A perfect gem of an example of government at work
May 04, 2008
LA Weekly writer Jonathan Gold praises "entry-level capitalism"--Mexican food trucks.
The best thing I had to eat last week was a massive carnitas huarache, from the Gorditas Lupita’s truck on Eagle Rock Boulevard near Avenue 34. I ate it while leaning against a warehouse wall in Glassell Park, washed it down with a bottle of Mexican Coke and perfumed with the exhaust of a thousand diesel trucks. The second-best thing may have been a Puebla-style cemita overstuffed with fried beef milanesa, ripe avocado and shreds of the Pueblan string cheese called quesillo — that one I ate sitting on a plastic folding chair right on Indiana Street, where it runs into César Chávez at Five Points in East L.A.
The third, who knows? A bean-smeared clayuda devoured while sitting curbside at the La Oaxaqueña truck on Lincoln at Rose in Venice? A tostada of fiercely hot aguachile, chopped marinated shrimp, eaten on a milk crate perched next to a Whittier Boulevard medical clinic?
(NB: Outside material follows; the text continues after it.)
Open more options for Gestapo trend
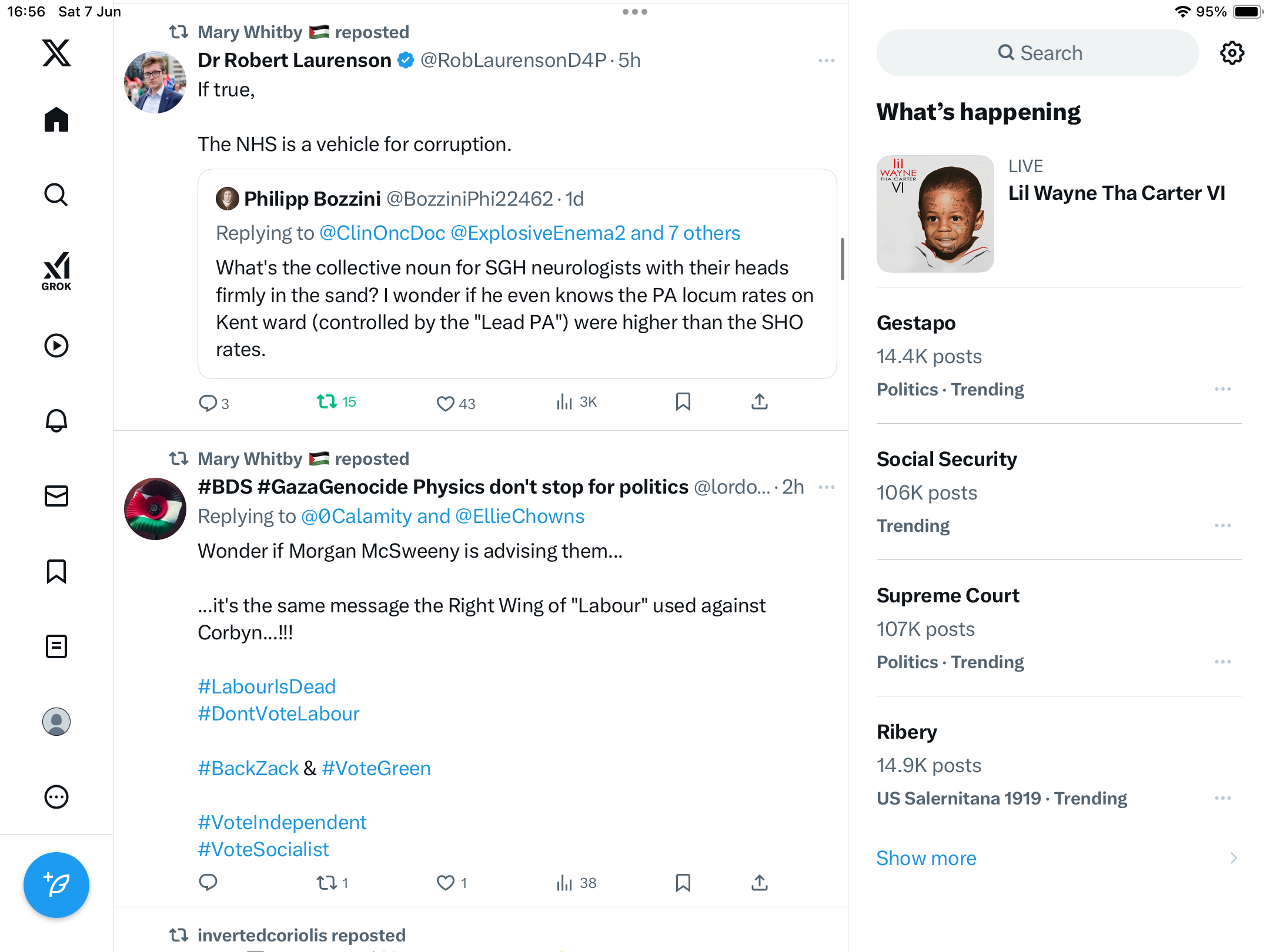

A spicy tongue taco eaten at El Pique, in the parking lot of a Highland Park car wash on York at Avenue 53? The carne asada taco at the El Chato truck on Olympic near La Brea, the tooth-staining red sauce at El Taquito Mexicana in Pasadena, the al pastor at El Taurino on Hoover at 11th near Macarthur Park? They all came from trucks; they all made me feel glad to be alive, glad to be in Los Angeles.
But there is trouble in paradise . . .
Last week, led by Gloria Molina, the L.A. County Board of Supervisors passed a law basically outlawing taco trucks, making it a crime for them to linger at one location for more than an hour, punishable by a $1,000 fine or up to six months in prison. (An old law directed trucks to move every half-hour, but the fine was low and the law largely ignored.) Taco trucks, at least the better-known ones, tend to be anchored to a specific location, often outside a nightclub. (If you are on Lexington at Western, you are eating at El Matador; if on Eagle Rock south of York, probably at Rambo’s Tacos.) Owners of brick-and-mortar restaurants are always complaining about unfair competition from vendors with lower overhead and fewer taxes to pay, although most of the really successful trucks seem to flourish in neighborhoods without many restaurants: on industrial strips, along stretches dominated by auto shops, light manufacturing and discount upholsterers. California has seen squabbles like this before — it took extensive legal action to get taco trucks back on the streets of Salinas after restaurant owners there managed to get them banned.
On the Saturday the New York Times picked up the story.
Los Angeles, loath to rally cohesively around a local cause, has joined hands around tortillas.
A new county ordinance restricting taco trucks has outraged food bloggers, construction workers, residents of East Los Angeles accustomed to plopping down in a folding chair, taco in one hand, nonalcoholic sangria in the other, as well as members of the taco-loving public willing to drive 15 miles for the best carnitas.
Nearly 5,000 people have signed an online petition opposing the new law at saveourtacotrucks.org, where “carne asada is not a crime.” Enraged taco cart proprietors are defiant; some have hired lawyers. On Thursday, people flocked to taco trucks in support. . . .
But this is also a food-obsessed city with rich Hispanic cultural traditions, and tacos have crossed the miles of road and class divides.